A new study in mice shows that heterozygous loss of Dicer, a crucial component of the microRNA (miRNA) processing machinery, could potentially explain the global decrease in miRNA expression often seen in tumours. Homozygous loss of Dicer1 results in embryonic lethality, so targeted deletion of this gene has been investigated. Mice were engineered to express a floxed oncogenic Kras transgene (LSL–KrasG12D) that was activated in the lung by inhalation of an adenovirus containing the Cre recombinase. Those mice with either heterozygous or presumed homozygous loss of a floxed Dicer1 gene were found to have increased tumour burden compared with wild-type Dicer1 mice. However, the heterozygous Dicer1 mice were found to have the poorest survival rates. Similar results were found in a KrasG12D-induced sarcoma model.

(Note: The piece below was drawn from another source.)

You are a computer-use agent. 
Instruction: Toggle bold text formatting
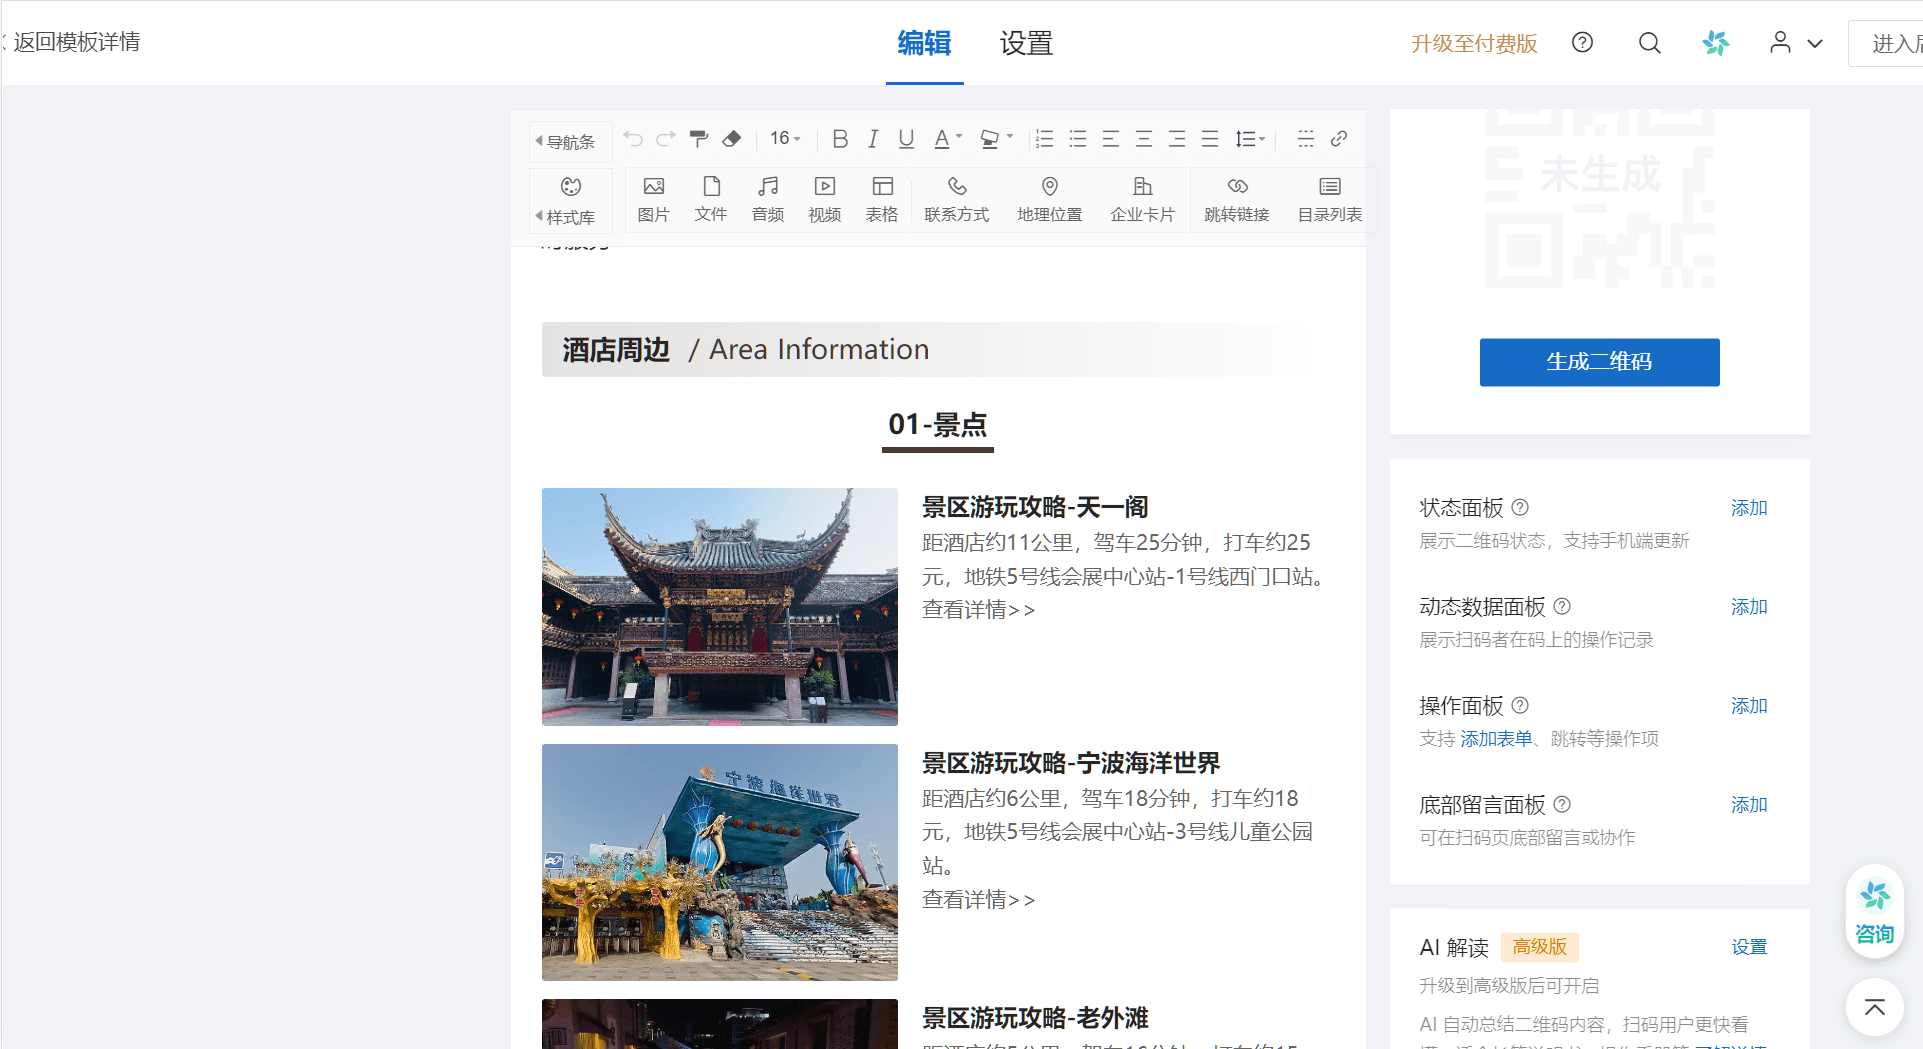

Analyses of the KrasG12D-driven tumours that arose in animals that were heterozygous and homozygous for Dicer1 indicated that the 'homozygous' tumours did not show the loss of both alleles. The tumours that arose in mice in which both Dicer1 alleles were floxed all had incomplete recombination, and one allele was still being expressed. This indicates that complete loss of Dicer1 expression is selected against. Indeed, enforced Dicer1 homozygosity resulted in impaired tumour growth. These results indicate that Dicer1 is a haploinsufficient tumour-suppressor gene.

Analyses of DICER1 loss in human tumours using data from The Cancer Genome Project and The Cancer Genome Atlas indicated that haploinsufficiency of DICER1 is relatively common in a variety of tumour types, and that loss of both alleles is not evident. The list of haploinsufficient tumour-suppressor genes is increasing, and the authors warn that genome-wide studies need to consider evidence for haploinsufficiency as well as the traditional loss of tumour-suppressor gene expression by mutation and loss of heterozygosity.